Al poco tiempo llegó, junto a carta de Dos Pasos y la señora Susana, una más, de un joven llamado Juan Pablo Croce, al que le llegó mi libro a través de su hermano, amigo de Arturo.
Juan Pablo, a pesar de su adolescencia, era un muchacho preocupado por el arte, pero lo que había deslumbrado a él de mis cuentos, era la referencia a hechos bíblicos, o a temas religiosos, en general.
Él era sobrino del Obispo, que le había dado una buena formación religiosa. Mis cuentos tenían componentes místicos entrelazados con bases cristianas, por lo que en las sucesivas cartas nos dedicamos a filosofar acerca de Pablo de Tarso. Discutimos de si el Concilio donde prevaleció su opinión de religión Universal y no una simple herejía o apartamiento del judaísmo, fue en el año 48 o en el 52. Los dos estuvimos de acuerdo de que había sido en Jerusalén, y estaban presentes Pedro, Juan y Tito, entre otros.

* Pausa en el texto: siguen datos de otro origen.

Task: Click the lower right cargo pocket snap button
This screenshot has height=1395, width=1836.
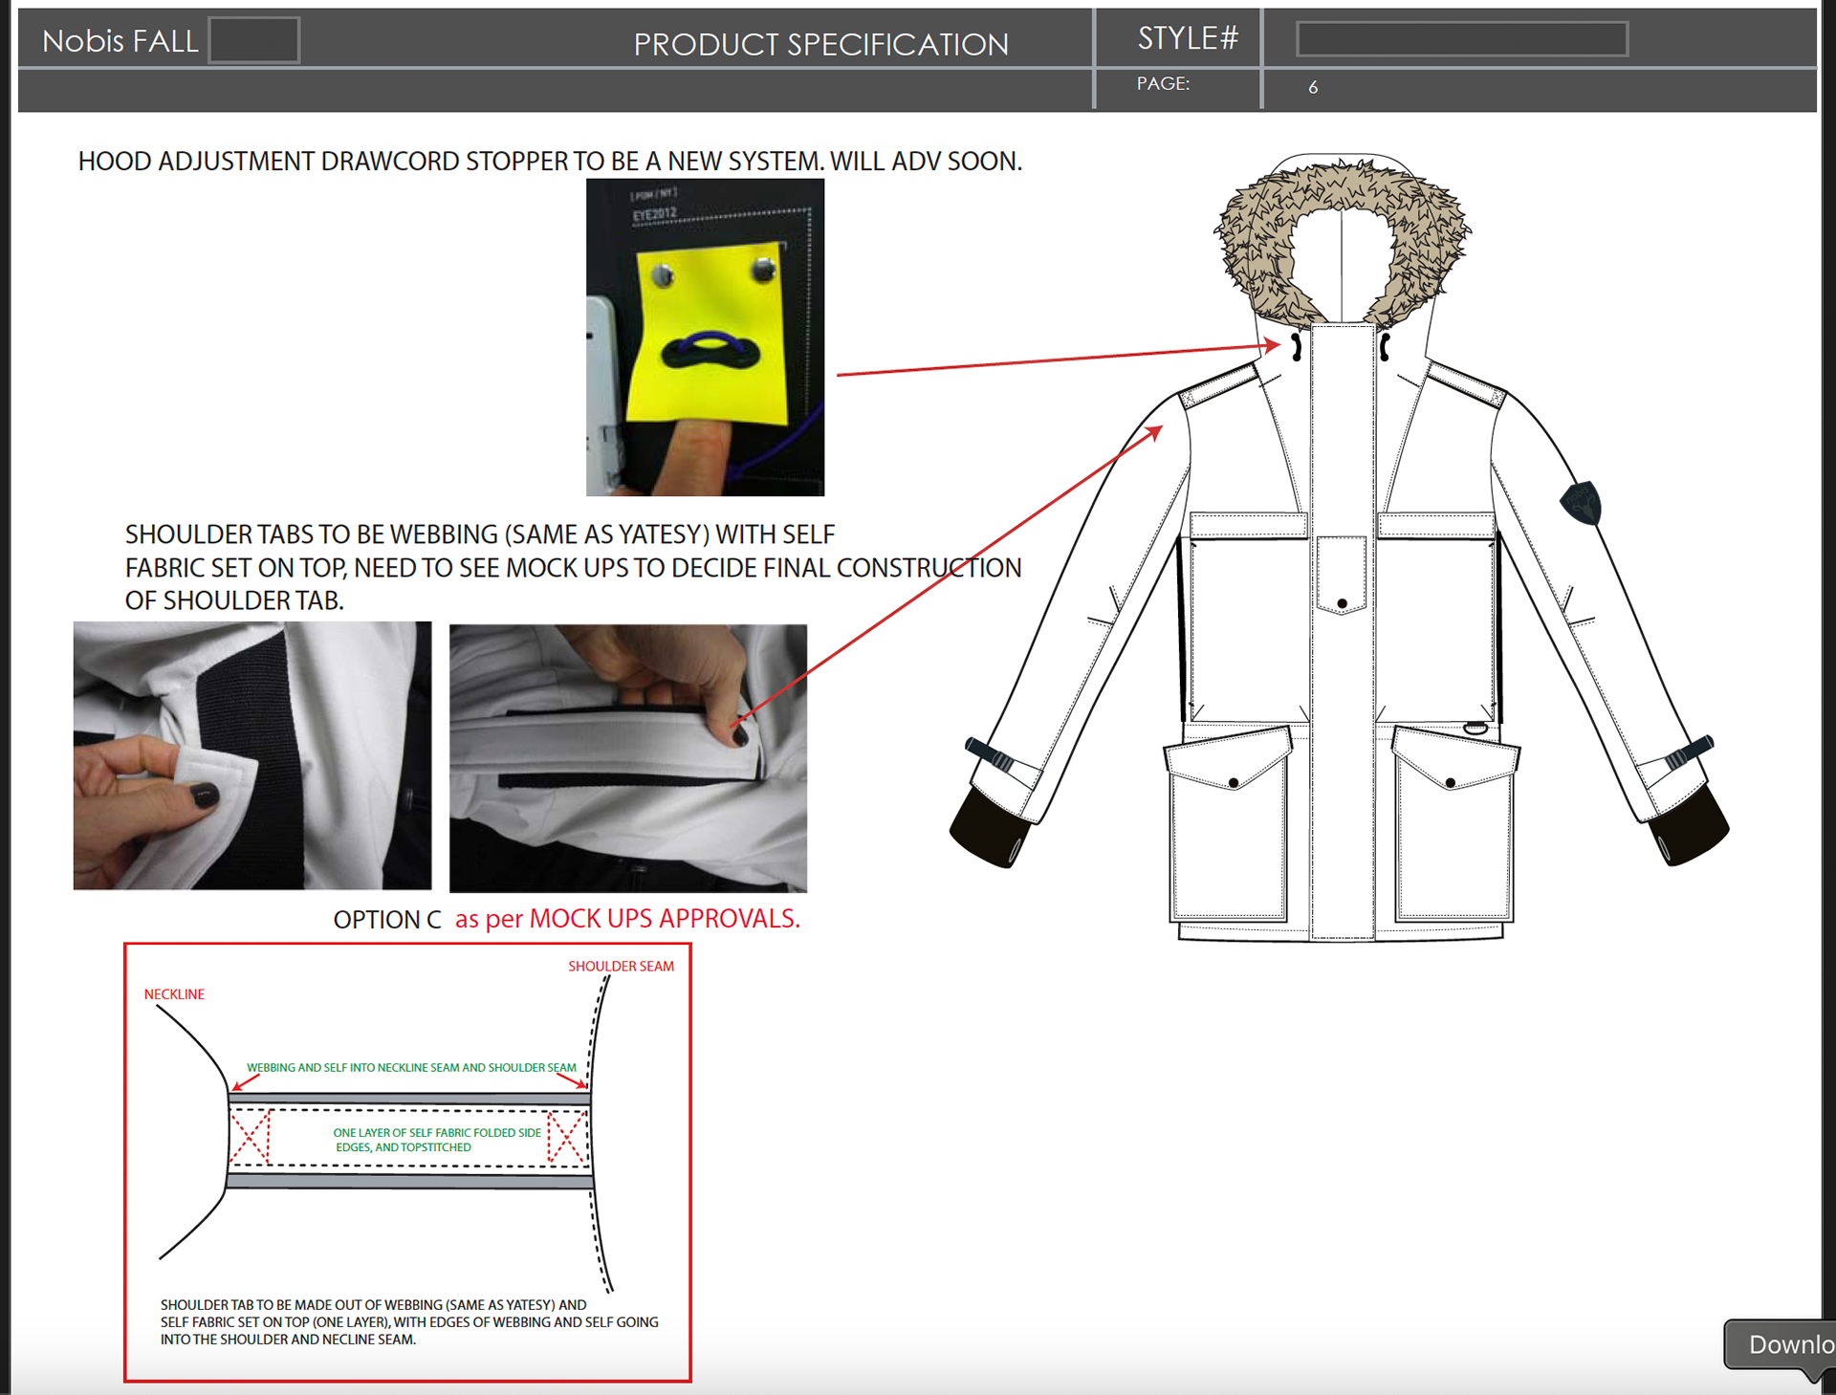Action: 1451,783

Cuando alguna de sus preguntas me superaba, iba directamente a la Biblia, o consultaba a mi tía, que había leído el texto en su versión latina.
Beatriz que me daba ánimo, me decía que debería seguir escribiendo.

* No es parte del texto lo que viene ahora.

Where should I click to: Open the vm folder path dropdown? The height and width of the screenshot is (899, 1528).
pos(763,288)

Cada carta de cada uno de mis nuevos amigos enriquecía mis cuentos y me daba una gran fuerza para proseguir escribiendo.
Todos los días, apenas me despertaba, corría hasta el buzón que había en la puerta principal y husmeaba, con desesperación, entre facturas y demás papeles, si había llegado alguna carta para mí, desde Argentina.
Al finalizar la primavera ya me había carteado con varias personas que habían tenido contacto con mi libro.
A todos contestaba de inmediato. Pero mis preferidos eran estos tres: el profesor Dos Pasos, la señora Susana y el joven Juan Pablo.
Leía y releía sus cartas hasta cinco o seis veces y las guardaba en un cofre de cedro, que mantenía dentro del ropero de dos cuerpos que había en el cuarto.
Un día sucedió algo inesperado.
Fue un llamado telefónico, de mi tía, de Buenos Aires. Arturo había sufrido un accidente cuando iba con unos amigos, rumbo a Bariloche.
Pedí licencia en mi empleo, pero no me la dieron. No podría tomar ningún día hasta enero, y para eso faltaban cuatro largos meses.
Por ese motivo tan vil, no pude ir al velatorio de mi primo.
Entré en una gran depresión y escribí, enseguida, constantemente, a mis lectores argentinos, sobre todo a Dos Pasos, Juan Pablo y la señora Susana.
Necesitaba sus palabras para mantener el ánimo necesario para continuar escribiendo.
No obtuve respuesta alguna. Ni ese mes, ni el siguiente, ni el otro.
En enero, cuando por fin obtuve mi licencia, viajé a Buenos Aires y fui a casa de Dos Pasos y luego a la de la señora Susana, y a la de Juan Pablo: todas las direcciones eran depósitos de la lanería de mis tíos.
Tuve una serie de espasmos, seguidos de intenso frío. Me toqué la frente, y comprobé que no tenía fiebre.
Caminé unas cuántas cuadras hasta llegar a la parada de colectivos. Tomé uno que me llevara hasta el cementerio inglés.
Antes de entrar compré crisantemos blancos.
Busqué, por los datos que me habían dado, la tumba de mi primo, y deposité las flores en la puerta del panteón familiar.
Estuve frente al sepulcro, en total silencio. La brisa balanceaba levemente mis solapas.
Me coloqué el sombrero, y me marché, dejando a mis espaldas la tumba de mi primo -mi mentor-, de todos mis amigos y todos mis lectores.